Input data:
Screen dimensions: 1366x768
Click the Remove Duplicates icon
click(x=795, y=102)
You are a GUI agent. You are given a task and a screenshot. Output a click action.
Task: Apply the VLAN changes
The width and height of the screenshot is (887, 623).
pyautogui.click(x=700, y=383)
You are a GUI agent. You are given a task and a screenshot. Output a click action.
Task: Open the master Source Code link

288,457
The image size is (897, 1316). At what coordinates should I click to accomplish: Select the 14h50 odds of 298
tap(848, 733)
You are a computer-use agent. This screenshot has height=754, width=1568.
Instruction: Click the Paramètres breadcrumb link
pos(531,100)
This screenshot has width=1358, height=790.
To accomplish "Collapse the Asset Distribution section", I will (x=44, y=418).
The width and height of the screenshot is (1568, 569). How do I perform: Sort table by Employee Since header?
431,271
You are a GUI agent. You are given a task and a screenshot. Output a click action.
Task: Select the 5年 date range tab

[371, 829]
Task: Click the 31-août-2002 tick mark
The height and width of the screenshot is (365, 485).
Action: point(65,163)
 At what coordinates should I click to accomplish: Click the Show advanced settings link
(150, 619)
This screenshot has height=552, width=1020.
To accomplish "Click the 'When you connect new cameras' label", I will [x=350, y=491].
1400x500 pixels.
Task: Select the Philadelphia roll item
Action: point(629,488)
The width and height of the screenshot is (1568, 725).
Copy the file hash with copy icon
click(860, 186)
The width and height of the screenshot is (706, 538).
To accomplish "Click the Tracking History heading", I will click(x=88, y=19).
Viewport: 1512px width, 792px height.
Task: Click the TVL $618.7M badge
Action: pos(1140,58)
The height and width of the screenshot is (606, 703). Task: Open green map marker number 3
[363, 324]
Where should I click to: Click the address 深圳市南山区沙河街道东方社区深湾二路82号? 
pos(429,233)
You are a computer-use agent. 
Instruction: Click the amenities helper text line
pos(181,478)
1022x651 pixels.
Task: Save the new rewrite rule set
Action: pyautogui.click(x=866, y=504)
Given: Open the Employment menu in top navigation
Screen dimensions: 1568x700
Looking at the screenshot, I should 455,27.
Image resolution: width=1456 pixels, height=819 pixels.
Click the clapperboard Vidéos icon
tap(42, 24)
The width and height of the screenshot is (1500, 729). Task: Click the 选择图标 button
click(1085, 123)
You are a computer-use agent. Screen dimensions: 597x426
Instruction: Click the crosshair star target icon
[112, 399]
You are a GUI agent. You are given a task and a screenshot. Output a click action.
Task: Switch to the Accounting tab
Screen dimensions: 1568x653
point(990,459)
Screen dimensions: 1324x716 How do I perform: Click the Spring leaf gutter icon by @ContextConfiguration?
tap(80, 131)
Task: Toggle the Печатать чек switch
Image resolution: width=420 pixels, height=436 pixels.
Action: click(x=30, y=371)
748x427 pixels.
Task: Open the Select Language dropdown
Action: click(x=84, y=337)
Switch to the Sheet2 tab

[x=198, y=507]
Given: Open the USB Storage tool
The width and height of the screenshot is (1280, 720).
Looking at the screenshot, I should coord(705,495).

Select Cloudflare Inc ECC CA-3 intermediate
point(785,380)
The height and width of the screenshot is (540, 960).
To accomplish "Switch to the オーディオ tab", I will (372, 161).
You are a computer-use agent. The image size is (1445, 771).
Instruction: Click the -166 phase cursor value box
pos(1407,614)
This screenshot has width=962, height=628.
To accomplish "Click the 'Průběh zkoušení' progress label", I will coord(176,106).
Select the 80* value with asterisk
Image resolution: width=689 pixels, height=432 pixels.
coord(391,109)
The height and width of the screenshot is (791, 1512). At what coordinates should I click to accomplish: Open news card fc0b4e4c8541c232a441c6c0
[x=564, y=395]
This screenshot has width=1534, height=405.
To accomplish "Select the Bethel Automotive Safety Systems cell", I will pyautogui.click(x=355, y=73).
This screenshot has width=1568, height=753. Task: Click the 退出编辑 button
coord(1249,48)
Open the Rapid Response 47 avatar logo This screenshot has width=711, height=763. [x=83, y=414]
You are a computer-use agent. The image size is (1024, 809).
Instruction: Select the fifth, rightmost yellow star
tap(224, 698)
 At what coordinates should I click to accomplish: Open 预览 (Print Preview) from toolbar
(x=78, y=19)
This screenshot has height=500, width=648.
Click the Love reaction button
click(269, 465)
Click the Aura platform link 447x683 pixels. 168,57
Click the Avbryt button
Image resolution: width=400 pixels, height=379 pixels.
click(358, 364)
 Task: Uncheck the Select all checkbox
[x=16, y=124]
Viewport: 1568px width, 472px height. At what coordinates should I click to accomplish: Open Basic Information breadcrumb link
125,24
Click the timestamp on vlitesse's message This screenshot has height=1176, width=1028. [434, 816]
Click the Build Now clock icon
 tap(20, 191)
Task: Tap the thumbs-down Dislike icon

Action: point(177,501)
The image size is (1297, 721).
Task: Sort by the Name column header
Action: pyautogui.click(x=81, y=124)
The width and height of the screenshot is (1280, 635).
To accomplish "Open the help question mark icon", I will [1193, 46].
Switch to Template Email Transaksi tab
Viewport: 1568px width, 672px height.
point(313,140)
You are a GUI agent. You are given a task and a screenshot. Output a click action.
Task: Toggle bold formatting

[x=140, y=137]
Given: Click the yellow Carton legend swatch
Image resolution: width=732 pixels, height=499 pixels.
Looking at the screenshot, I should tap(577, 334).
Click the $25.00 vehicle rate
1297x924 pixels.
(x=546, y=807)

Task goal: In the listing above, reproduce the first line and each one after it through the line that contains "The width and height of the screenshot is (1568, 725).".

Answer section:
Screen dimensions: 1366x768
Click the Remove Duplicates icon
click(x=795, y=102)
You are a GUI agent. You are given a task and a screenshot. Output a click action.
Task: Apply the VLAN changes
The width and height of the screenshot is (887, 623).
pyautogui.click(x=700, y=383)
You are a GUI agent. You are given a task and a screenshot. Output a click action.
Task: Open the master Source Code link

288,457
The image size is (897, 1316). At what coordinates should I click to accomplish: Select the 14h50 odds of 298
tap(848, 733)
You are a computer-use agent. This screenshot has height=754, width=1568.
Instruction: Click the Paramètres breadcrumb link
pos(531,100)
This screenshot has width=1358, height=790.
To accomplish "Collapse the Asset Distribution section", I will (x=44, y=418).
The width and height of the screenshot is (1568, 569). How do I perform: Sort table by Employee Since header?
431,271
You are a GUI agent. You are given a task and a screenshot. Output a click action.
Task: Select the 5年 date range tab

[371, 829]
Task: Click the 31-août-2002 tick mark
The height and width of the screenshot is (365, 485).
Action: point(65,163)
 At what coordinates should I click to accomplish: Click the Show advanced settings link
(150, 619)
This screenshot has height=552, width=1020.
To accomplish "Click the 'When you connect new cameras' label", I will [x=350, y=491].
1400x500 pixels.
Task: Select the Philadelphia roll item
Action: point(629,488)
The width and height of the screenshot is (1568, 725).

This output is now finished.